= 2013 Eliteserien promotion/relegation play-offs =

Norwegian football league play-offs

The 2013 Eliteserien promotion/relegation play-offs was the 40th time a spot in the Norwegian top flight was decided by play-off matches between top tier and second level clubs.

At the end of the 2013 season, Tromsø and Hønefoss were relegated directly to the 2014 1. divisjon, and was replaced by Bodø/Glimt and Stabæk who were directly promoted.

==Background==
The play-offs between Eliteserien and 1. divisjon have been held every year since 1972 with exceptions in 1994 and 2011. They take place for the two divisions following the conclusion of the regular season and are contested by the fourteenth-placed club in Eliteserien and the four clubs finishing below the automatic promotion places in 1. divisjon.

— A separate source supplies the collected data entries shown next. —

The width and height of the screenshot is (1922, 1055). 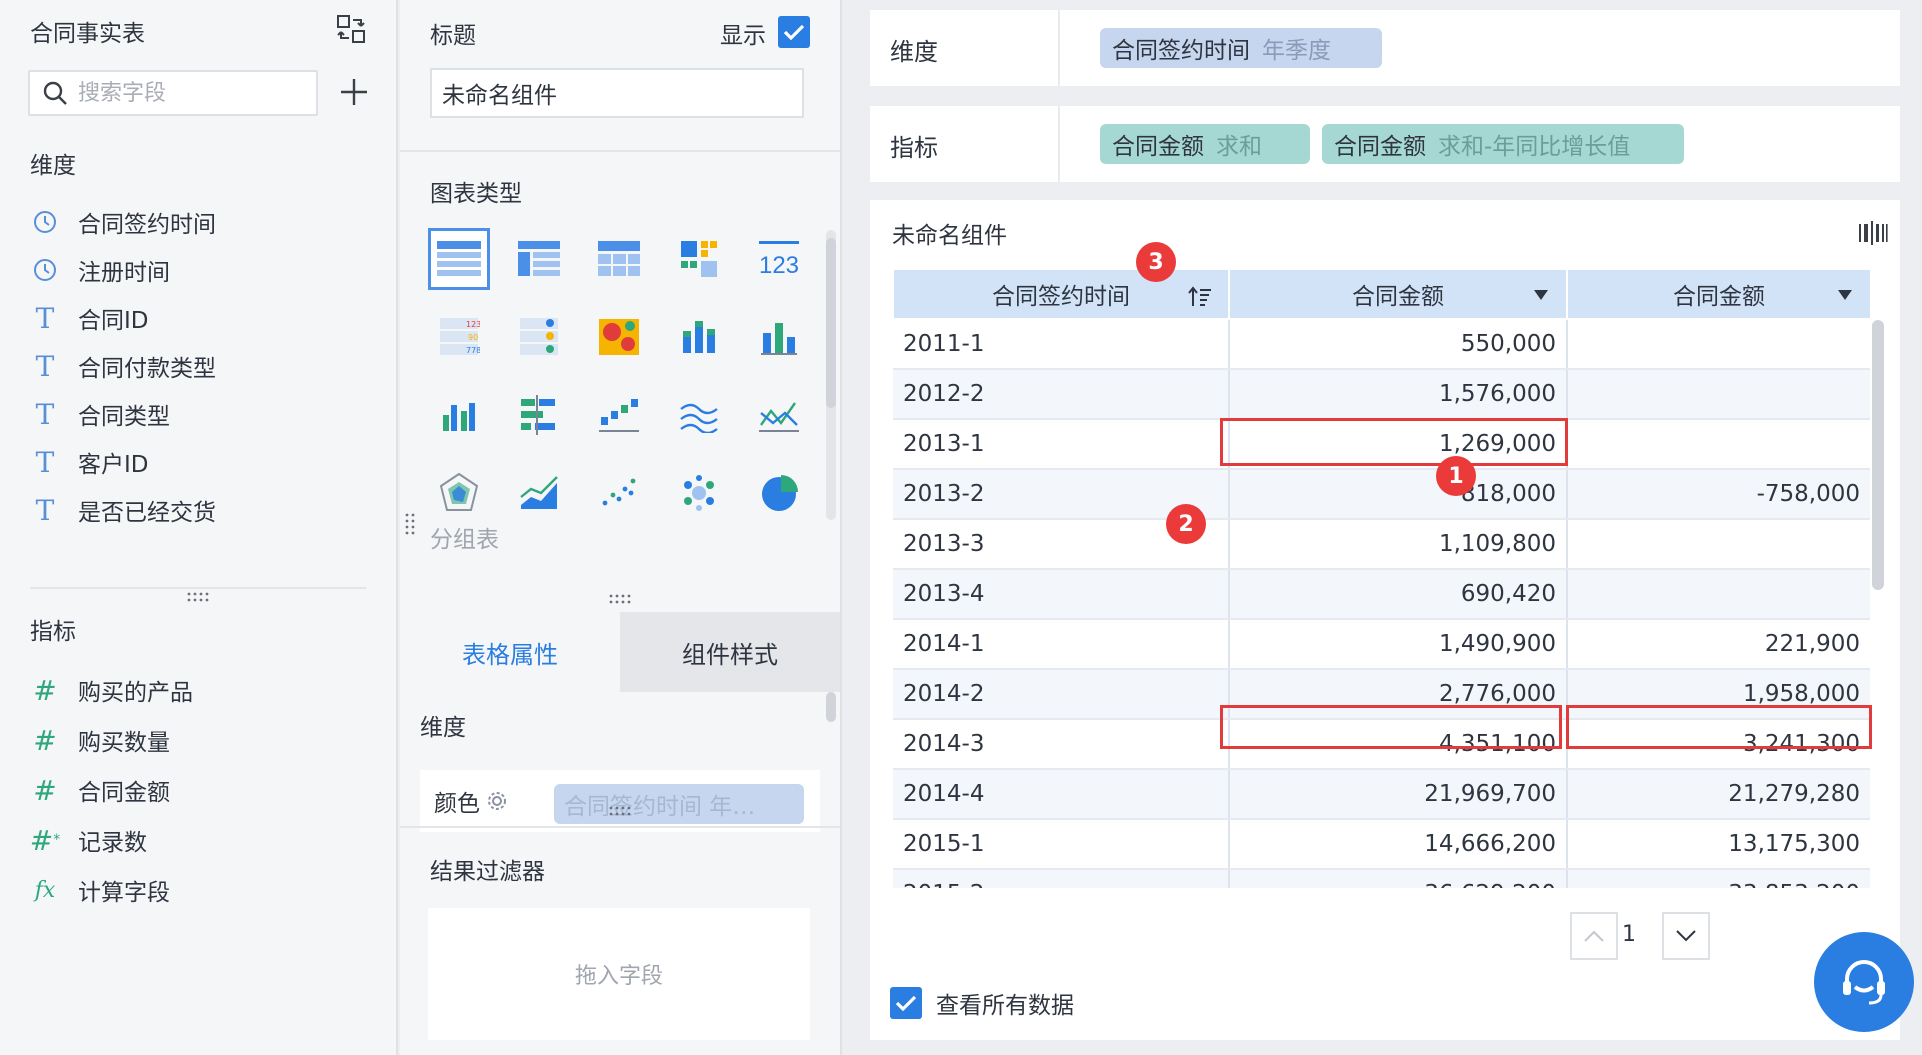 What do you see at coordinates (459, 337) in the screenshot?
I see `number-list-chart-icon: 123 90 778` at bounding box center [459, 337]. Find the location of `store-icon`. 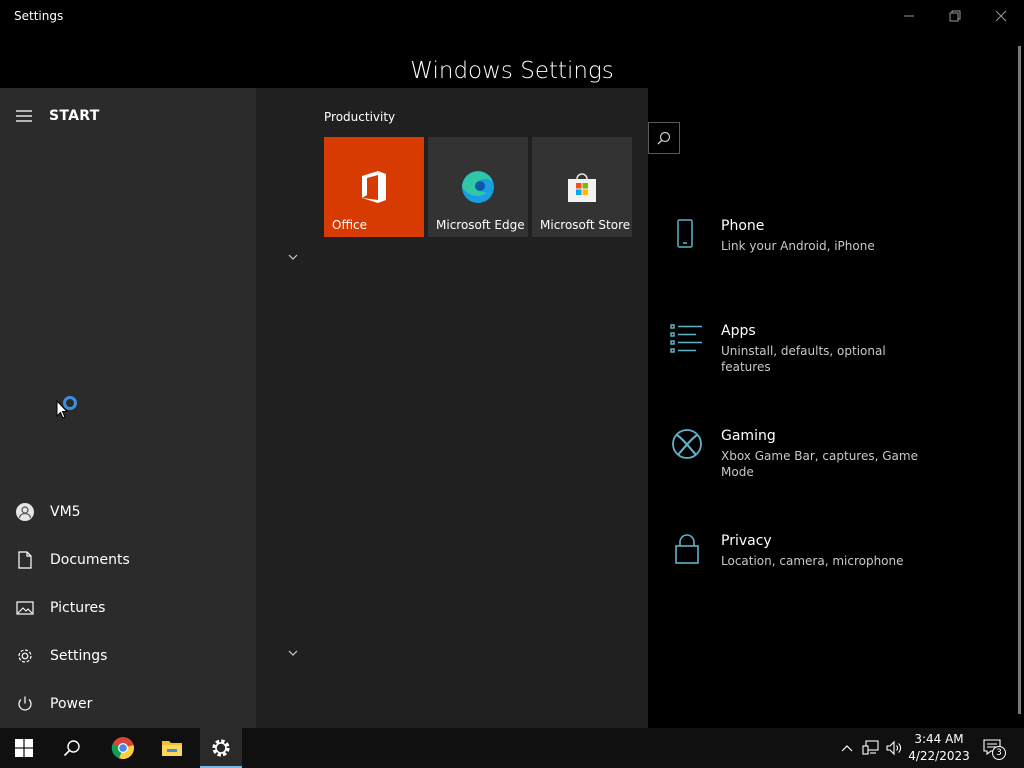

store-icon is located at coordinates (582, 188).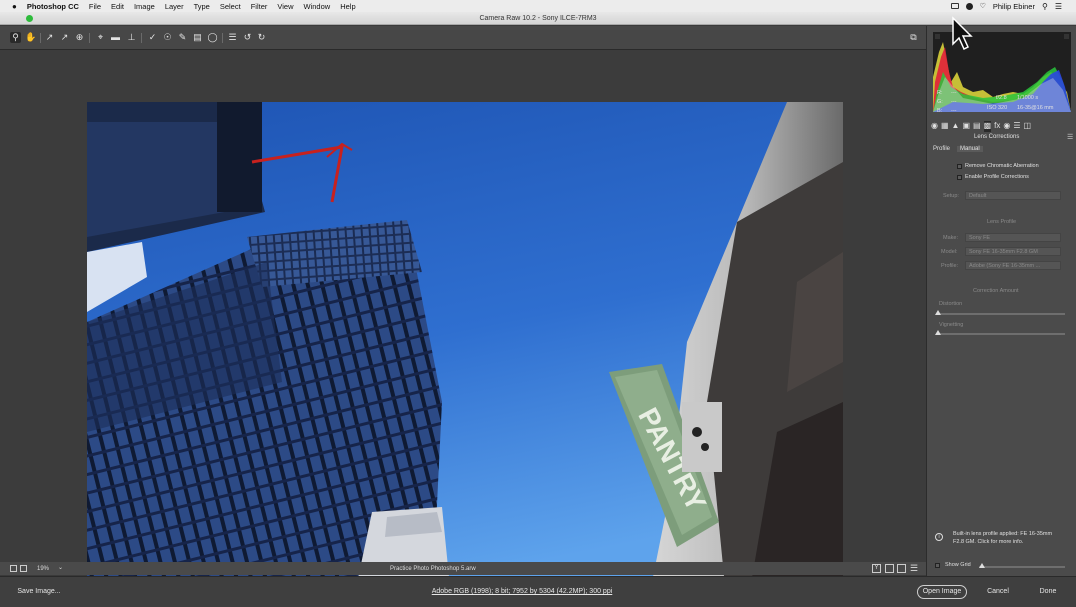 Image resolution: width=1076 pixels, height=607 pixels. What do you see at coordinates (954, 6) in the screenshot?
I see `screen-record-icon` at bounding box center [954, 6].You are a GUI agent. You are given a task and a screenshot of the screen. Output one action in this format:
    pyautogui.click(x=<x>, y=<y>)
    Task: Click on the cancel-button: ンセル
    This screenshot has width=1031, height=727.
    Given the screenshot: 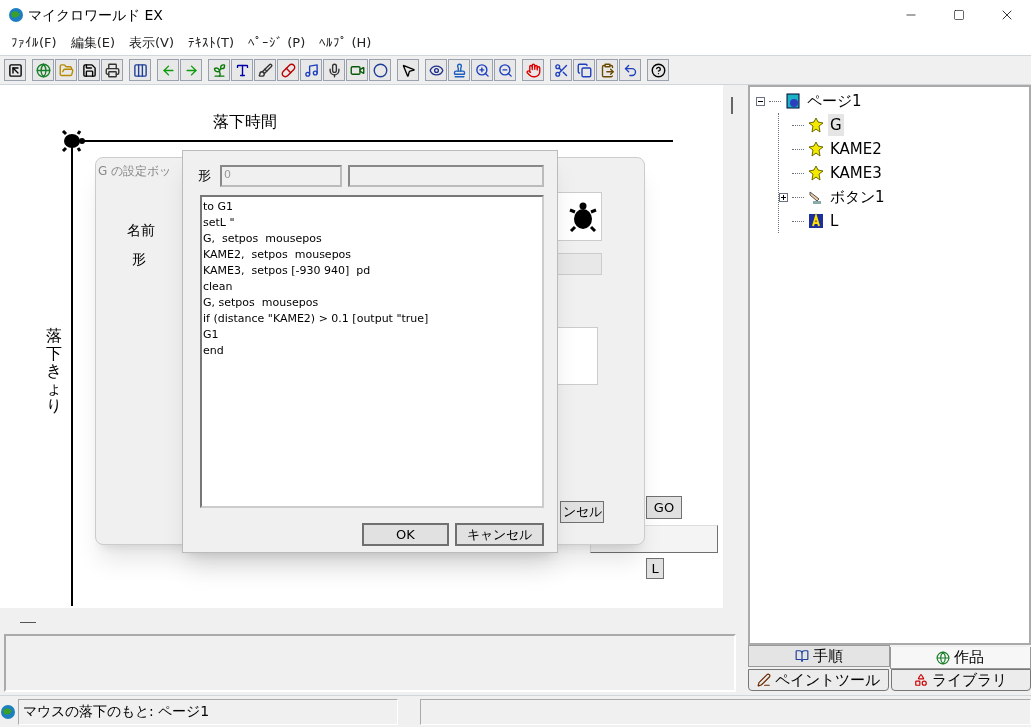 What is the action you would take?
    pyautogui.click(x=582, y=512)
     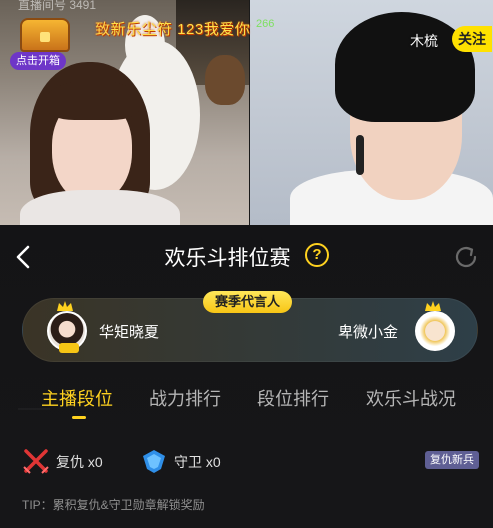 I want to click on stats-row: 复仇 x0 守卫 x0, so click(x=246, y=461).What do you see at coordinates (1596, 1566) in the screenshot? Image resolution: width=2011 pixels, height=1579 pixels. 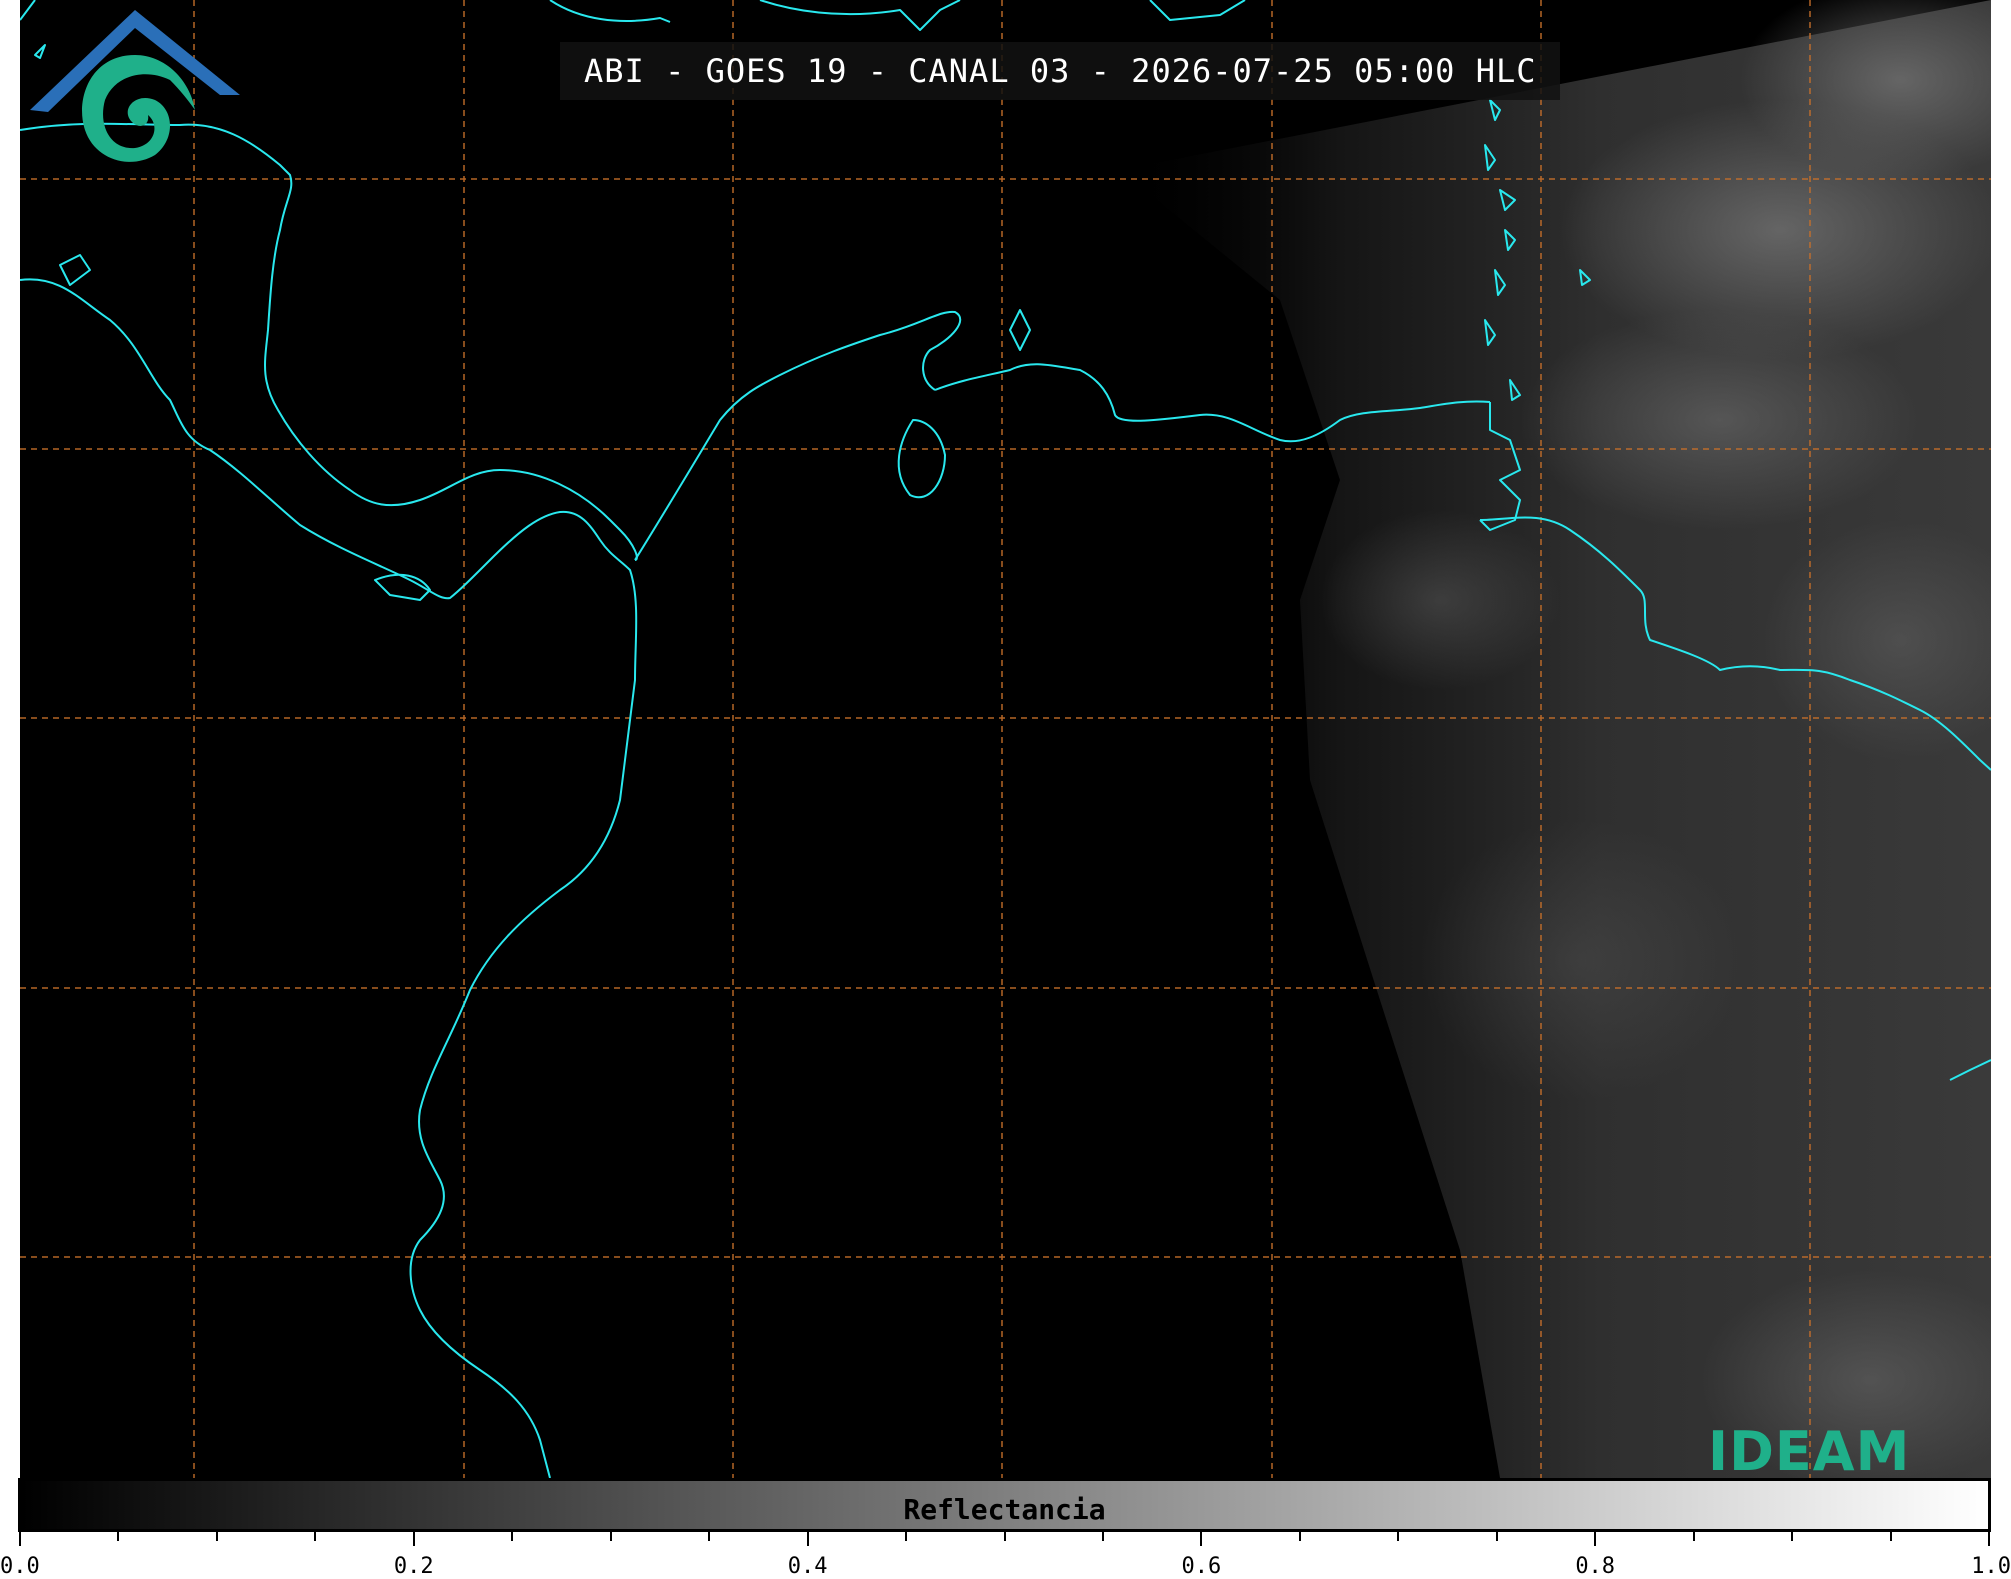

The fixtures are determined by final league position – the first to knockout-rounds begins with the four teams in the 1. divisjon: 3rd v 6th and 4th v 5th, and the winner then play each other to determine who meet the Eliteserien club in the final.

==Qualified teams==
Five teams entered a play-off for the last Eliteserien spot for the 2014 season. These were:
- Sarpsborg 08 (14th placed team in the Tippeligaen)
- Hødd (third placed team in the 1. divisjon)
- Ranheim (fourth placed team in the 1. divisjon)
- HamKam (fifth placed team in the 1. divisjon)
- Mjøndalen (sixth placed team in the 1. divisjon)

The four 1. divisjon teams first played a single game knockout tournament, with the winner (Ranheim) advancing to a two-legged tie against the Eliteserien team (Sarpsborg 08) for the 16th and final spot in the 2014 Eliteserien season. Sarpsborg 08 maintained their position in the top flight with a 3–0 win on aggregate against Ranheim.

==Matches==
The third to sixth-placed teams in 2013 1. divisjon took part in the promotion play-offs; these were single leg knockout matches, two semi-finals and a final. The winners of the second round, Ranheim, advanced to play the 14th placed team in Tippeligaen over two legs in the Eliteserien play-offs for a spot in the top flight the following season.

===First round===

Final league position – 1. divisjon
| Pos | Team | Pld | W | D | L | GF | GA | GD | Pts |
| 3 | Hødd | 30 | 15 | 5 | 10 | 41 | 31 | +10 | 50 |
| 4 | Ranheim | 30 | 14 | 7 | 9 | 49 | 38 | +11 | 49 |
| 5 | HamKam | 30 | 14 | 6 | 10 | 49 | 43 | +6 | 48 |
| 6 | Mjøndalen | 30 | 14 | 5 | 11 | 37 | 40 | –3 | 47 |

Ranheim 2-0 HamKam
  Ranheim: Eek 45', Løkberg 86'

Hødd 0-2 Mjøndalen
  Mjøndalen: Diomande 39', Gauseth 48'

===Second round===

Mjøndalen 1-4 Ranheim
  Mjøndalen: Eek 71'
  Ranheim: Rønning 8', Eek 31', Aas 68', Krogstad 75'

===Final===
The 14th-placed team, Sarpsborg 08, took part in a two-legged play-off against Ranheim, the winners of the 2013 1. divisjon promotion play-offs, to decide who would play in the 2014 Tippeligaen.

- First leg

Sarpsborg 08 1-0 Ranheim
  Sarpsborg 08: Samuel 45'
----
- Second leg

Ranheim 0-2 Sarpsborg 08
  Sarpsborg 08: Elyounoussi 35', 59'
Sarpsborg 08 won 3–0 on aggregate and maintained their position in the 2014 Tippeligaen; Ranheim stayed in the 1. divisjon.